In a notice, the IRS has identified as transactions of interest certain transactions in which a sale or other disposition of all interests in a charitable remainder trust (CRT), after the contribution of appreciated assets to and their reinvestment by the trust, results in the grantor (or other noncharitable recipient) receiving the value of his or her trust interest while claiming to recognize little or no taxable gain.
Description of the Transaction
In the variation of the transaction focused on in the notice, the grantor creates a CRT and contributes appreciated assets to it. The grantor retains an annuity or unitrust interest (term interest) in the CRT and designates a charitable organization as the remainder benefi ciary. The charitable organization may, but does not have to, be controlled by the grantor, and the grantor may, but does not have to, reserve the right to change the charitable organization designated as the remainder beneficiary.
Next, the CRT sells or liquidates the appreciated assets and reinvests the net proceeds in other assets such as money market funds, marketable securities, and/or other assets. Because it is generally a tax-exempt entity under Sec. 664, the CRT’s sale of the appreciated assets is exempt from income tax, and the CRT’s basis in the new assets is their purchase price. Some portion of the CRT’s ordinary income and capital gains may become taxable to the grantor as the CRT makes periodic annuity or unitrust payments in accordance with Sec. 664 and the regulations.
Subsequently, the grantor and the charitable organization, in a transaction they claim is described in Sec. 1001(e)(3), sell or otherwise dispose of their respective interests in the CRT to an unrelated third-party purchaser for an amount that approximates the fair market value of the CRT’s assets, including the new assets. The CRT then terminates, and its assets are distributed to the unrelated thirdparty purchaser.

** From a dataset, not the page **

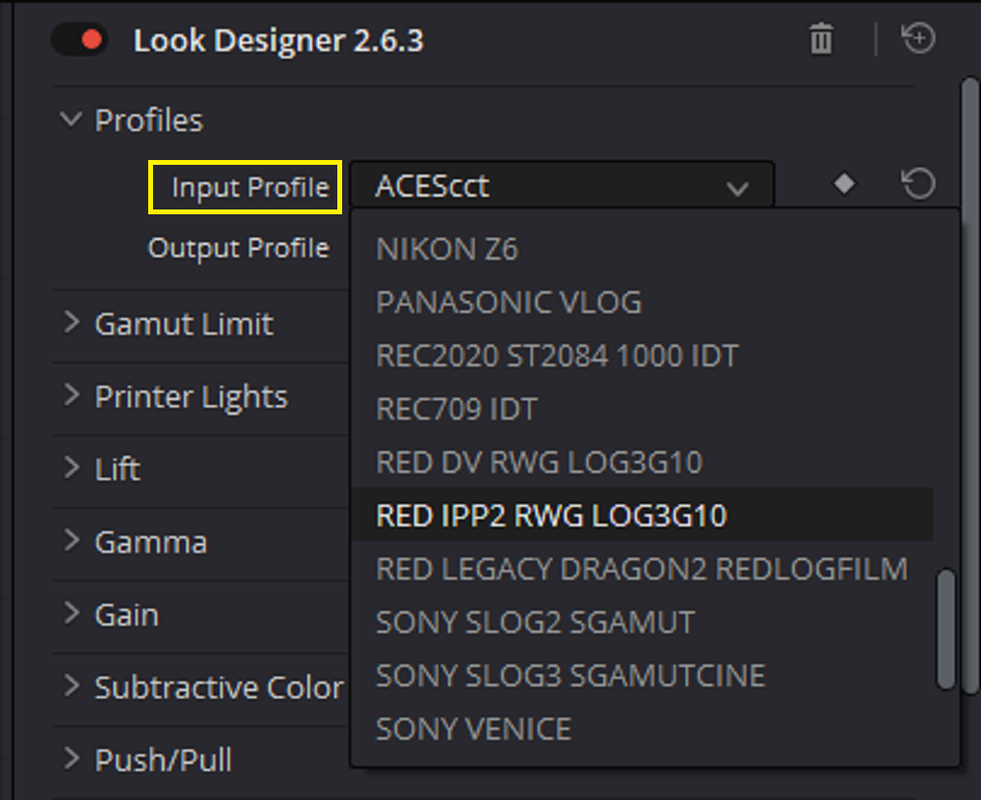
Task: Click the dropdown list scrollbar thumb
Action: tap(947, 629)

Results Claimed by the Grantor and the Charitable Organization
The tax results claimed from the transaction are as follows: The grantor claims a charitable deduction for the portion of the fair market value of the appreciated assets that is attributable to the remainder interest as of the contribution date. The grantor also claims to recognize no gain from the CRT’s sale or liquidation of the appreciated assets. When the grantor and the charitable organization sell their respective interests in the CRT, they take the position that they have sold the entire interest in the CRT within the meaning of Sec. 1001(e)(3). Because the entire interest in the CRT is sold, the grantor claims that Sec. 1001(e)(1), which disregards basis in the case of a sale of a term interest, does not apply to the transaction.
The grantor also claims that under Sec. 1001(a) and related provisions, the gain on the sale of his or her term interest is computed by taking into account the portion of uniform basis allocable to the grantor’s term interest under Regs. Secs. 1.1014- 5 and 1.1015-1(b) and that this uniform basis is derived from the new assets’ basis rather than the appreciated assets’ basis.

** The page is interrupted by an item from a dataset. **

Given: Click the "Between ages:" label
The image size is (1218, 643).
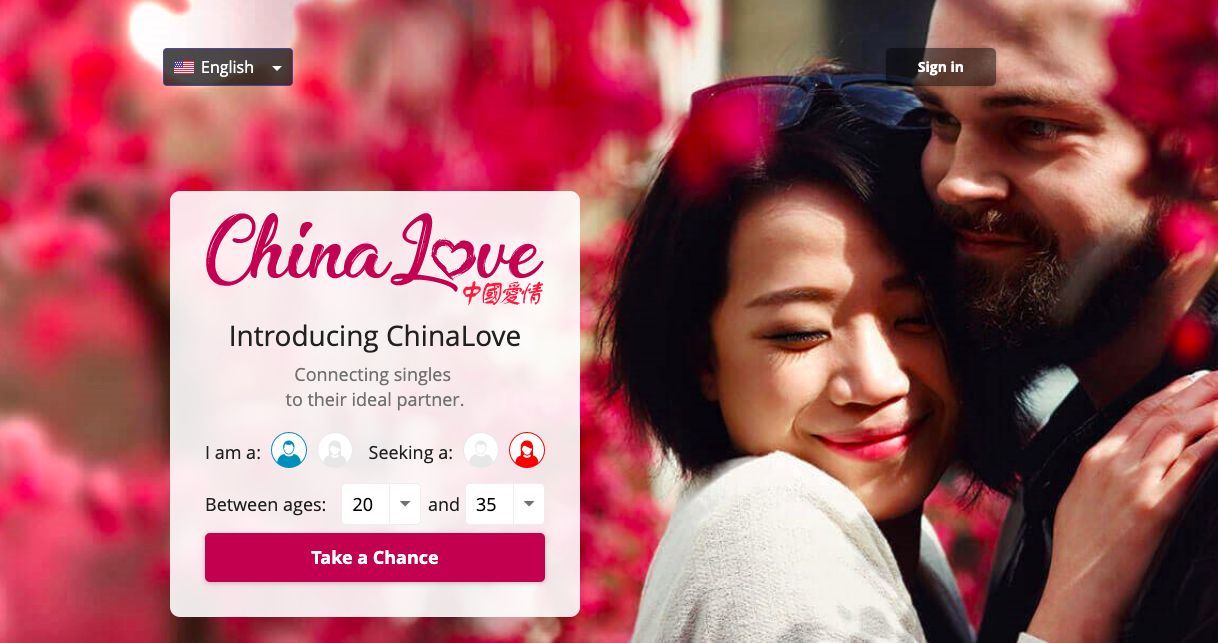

A result of the transaction’s claimed tax treatment is that the gain on the sale of the appreciated assets is never taxed, even though the grantor receives his or her share of those assets’ appreciated fair market value.
The IRS indicated that it is not concerned about the mere creation and funding of a CRT and/or the trust’s reinvestment of the contributed appreciated property. However, it is concerned about the manipulation of the uniform basis rules to avoid tax on gain from the sale or other disposition of appreciated assets. Accordingly, the type of transaction described in the notice includes a coordinated sale or other coordinated disposition of the respective interests of the grantor or other noncharitable recipient and the charitable organization in a charitable remainder trust in a transaction claimed to be described in Sec. 1001(e) (3), subsequent to the contribution of appreciated assets and the trust’s reinvestment of those assets. In particular, the Service is concerned about a grantor claiming an increased basis in the term interest coupled with the CRT’s termination in a single coordinated transaction under Sec. 1001(e) to avoid tax on gain from the sale or other disposition of the appreciated assets.
Therefore, the IRS has identifi ed transactions that are the same as, or substantially similar to, the transaction described above as transactions of interest effective October 31, 2008 (the notice’s release date). Persons entering into these transactions on or after November 2, 2006, must disclose the transaction as described in Regs. Sec. 1.6011-4. Material advisers who make a tax statement on or after November 2, 2006, with respect to transactions entered into on or after that date have disclosure and list maintenance obligations under Secs. 6111 and 6112. The threshold gross income amount for determining whether an adviser is a material adviser for these transactions is $5,000.
It is hard to imagine that the Service would not challenge a transaction like the one described above (or a variation of it) unless the taxpayer could show a real nontax reason for it. Given these transactions’ obvious tax avoidance potential, this is likely to be a hard sell to either the IRS or the courts.